Large eddy simulations of the HyShot II scramjet

The present work is part of a broad effort toward predictive simulations of complex flows at high Reynolds numbers. The main objective of the Stanford PSAAP Center (Pre-dictive Science Academic Alliance Program) is to predict the reacting flow in the HyShot II scramjet experiment carried out in the HEG facility of the German Aerospace Agency DLR (cf. Laurence et al. 2011). Specifically, the objective is to predict the best-estimate of the flow, to estimate the uncertainties from a range of sources in this prediction, and, finally , to quantify the margin to engine unstart. Unstart occurs in supersonic internal flows when the flow becomes choked (e.g., due to excessive friction or heat addition), which initiates an unsteady unstart process that eventually leads to subsonic flow throughout. The unstart process involves a propagation of shock waves upstream in the combustor, the speed of which depends strongly on the amount of heat addition. The experiments by Laurence et al. (2011) indicate propagation velocities of 31 m/s at equivalence ratio (ER) of 0.5, 93 m/s at ER=0.7, and above 200 m/s at ER=1.1. For this problem with fixed mass flux of incoming air, the equivalence ratio is proportional to the fuel mass flux. The length of the HyShot combustor is about 300 mm; thus the unstart process takes about 10 ms at ER=0.5. The experiments were carried out in a shock tube with a test time of about 2.5 ms; thus the unstart process is significantly longer than the test time near the unstart boundary.

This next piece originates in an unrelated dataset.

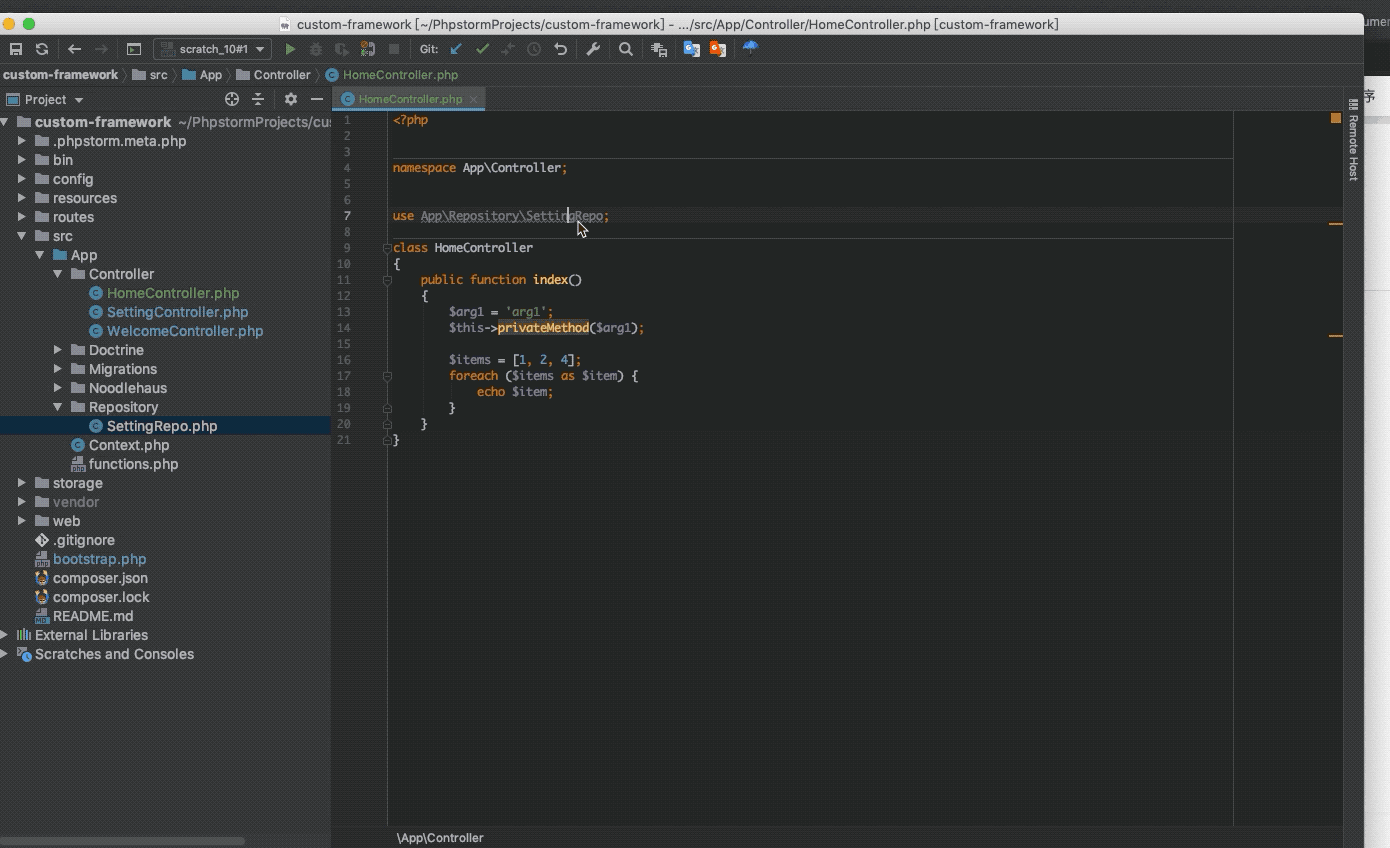This screenshot has width=1390, height=848.
Task: Select the HomeController.php editor tab
Action: click(x=409, y=99)
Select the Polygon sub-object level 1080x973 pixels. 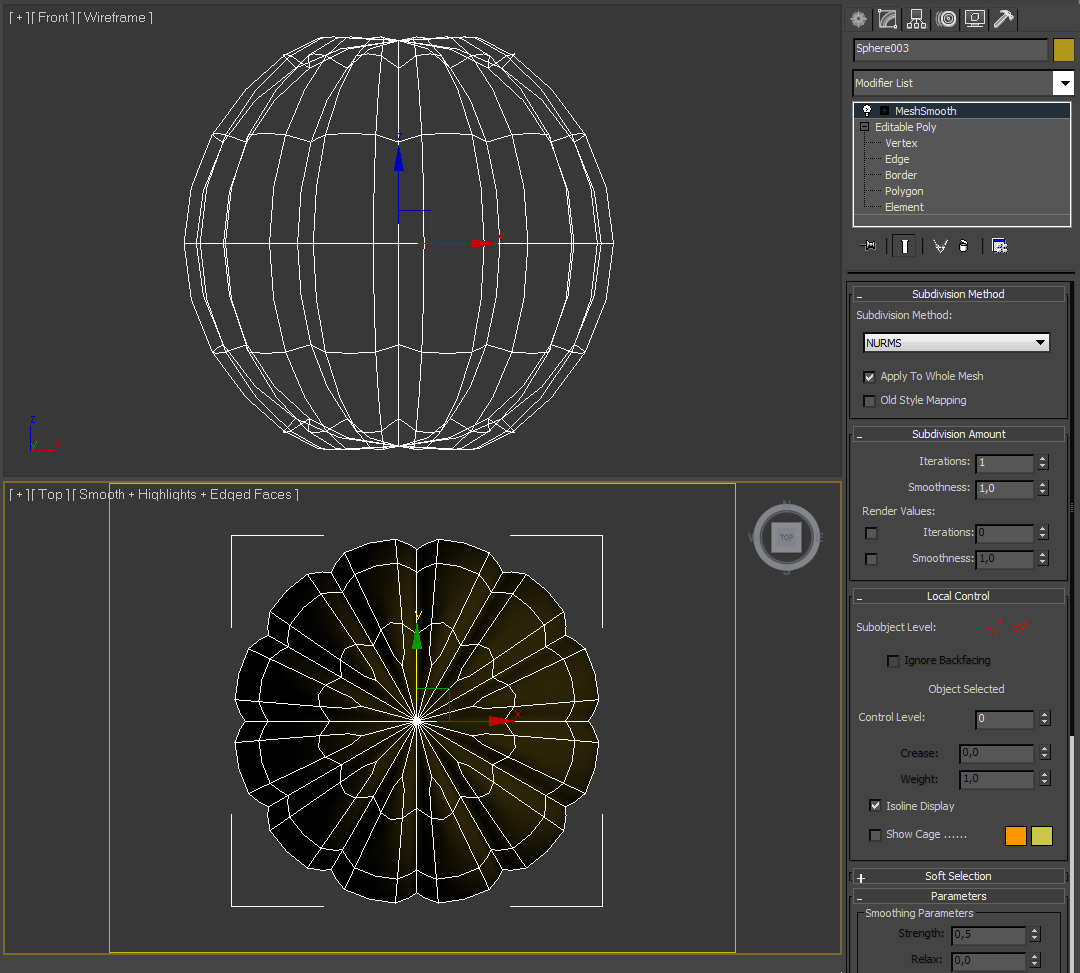point(904,191)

For this reason, it is clear that shock tube experiments can not give a precise unstart bound. An alternative approach is to use a validated large eddy simulation (LES) method to explore and determine the unstart bound. This is the approach taken here, and the motivation of the work described in this brief. The complexity of the flow (turbulence, shocks, mixing, combustion) implies that a careful multi-stage validation plan is needed. Moreover, the available quantitative experimental data for the HyShot case is limited to measurements of pressure (mean and rms) and heat transfer (although these are highly uncertain) along two lines in the combustor. Therefore, validation on the HyShot problem alone is not sufficient. The first step in the validation is to compute a supersonic flat plate boundary layer as a basic check on the LES method and, specifically, the modeling of the friction and heat transfer at …